Massive databases with free-style text fields are a common feature of virtually all types of organizations from hospitals to aviation companies to governmental agencies. Perhaps the most promising approaches for intelligent, automatic text analysis are called "topic models". Yet, it is likely also true that all topic models generate at least some topics that do not correspond to anything human analysts understand and can act upon.
In this dissertation, we begin by synthesizing the literature on text modeling and information retrieval. We argue that the research has evolved from focusing on fast search/document retrieval to creating interpretable models of entire corpora, i.e., databases. We also argue that the topic model literature has largely failed to address statistical issues relating to data limitations, rare topics, and the associated effects on topic model accuracy.
Next, we clarify the limitations of the standard measure of topic model accuracy, perplexity, for cases in which topic interpretability and accuracy are important. Then, we propose new measures including the "KL percentage" that provide absolute evaluations of the accuracy or "informativeness" of all topics in the model. Computational experiments show that the proposed measures are more sensitive and give different data requirement estimates than perplexity.
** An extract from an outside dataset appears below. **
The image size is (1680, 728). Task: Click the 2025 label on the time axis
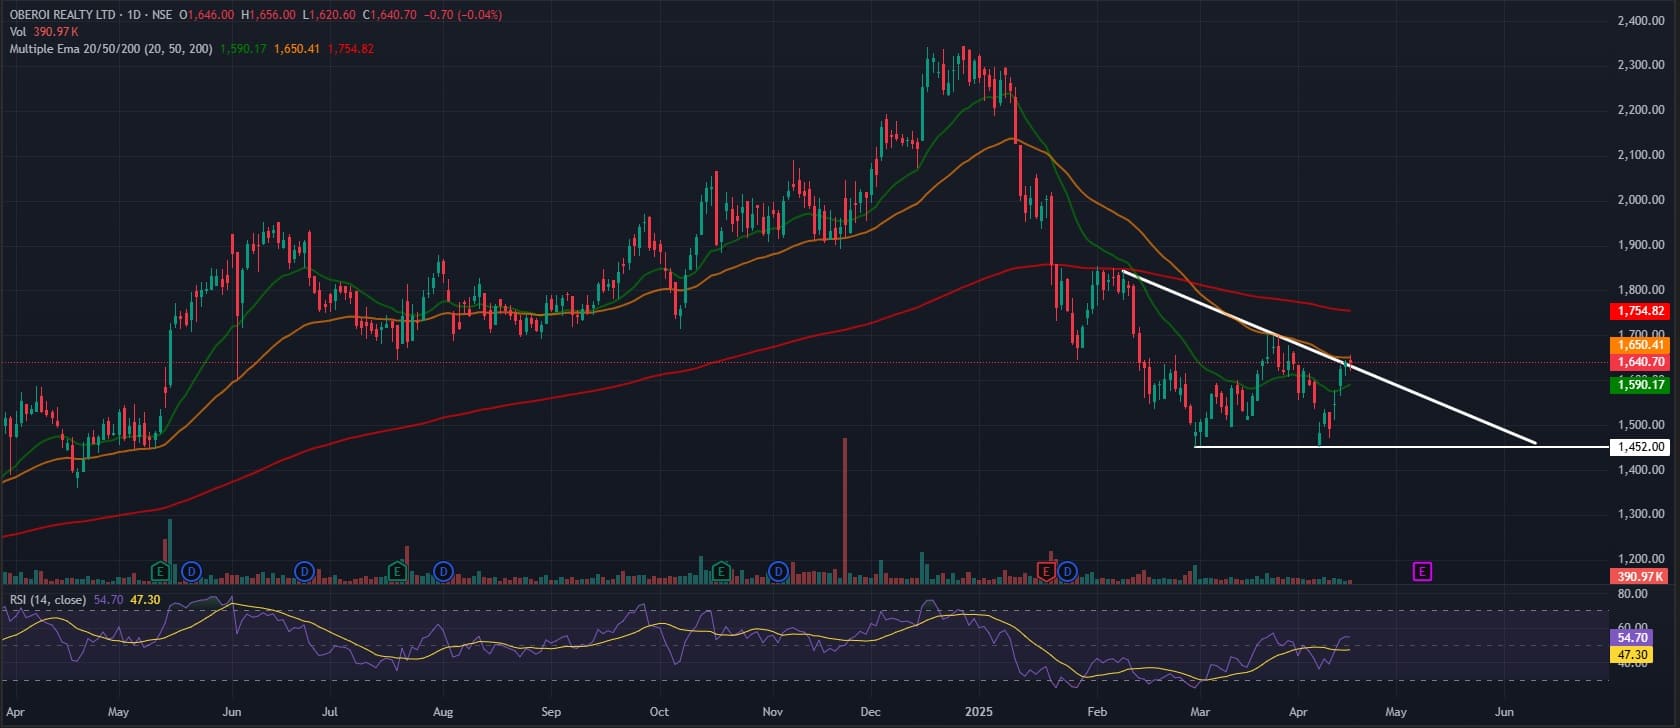979,712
Then, to improve the interpretability of topics outputted from topic models, we propose using human-computer interaction (HCI) and integrating the results directly into the topic models. We introduce "anti-words" to capture negative relationships in which words do not belong to topics. Also, we propose two supervision methods, the probabilistic constraint (PC) method and the topic augmentation (TA) method, and demonstrate their benefits using numerical examples.
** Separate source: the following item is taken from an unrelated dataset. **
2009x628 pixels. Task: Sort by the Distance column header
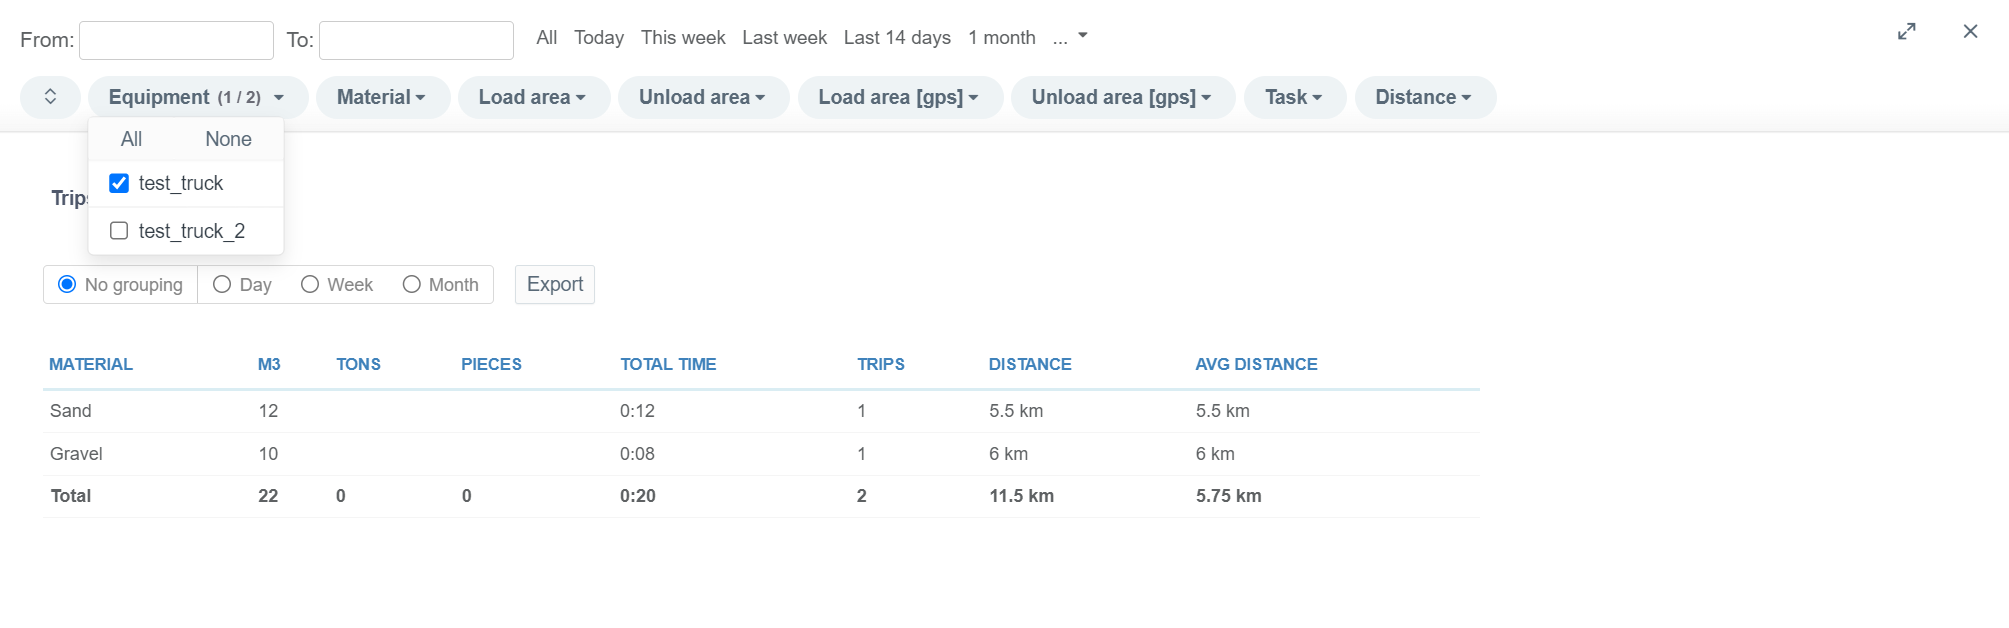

Next, we propose the topic model process control (TMPC) approach for control charting systems characterized by free-style text. This approach identifies new trends and assignable causes and is based on chi-squared tests on the empirical topic percentages. Finally, we show the effectiveness of all methods for an Ohio-based company. Interesting rare, unexpected topics are discovered after supervision representing new classes of customers, and the TMPC method correctly indicates unusual activities and their root causes.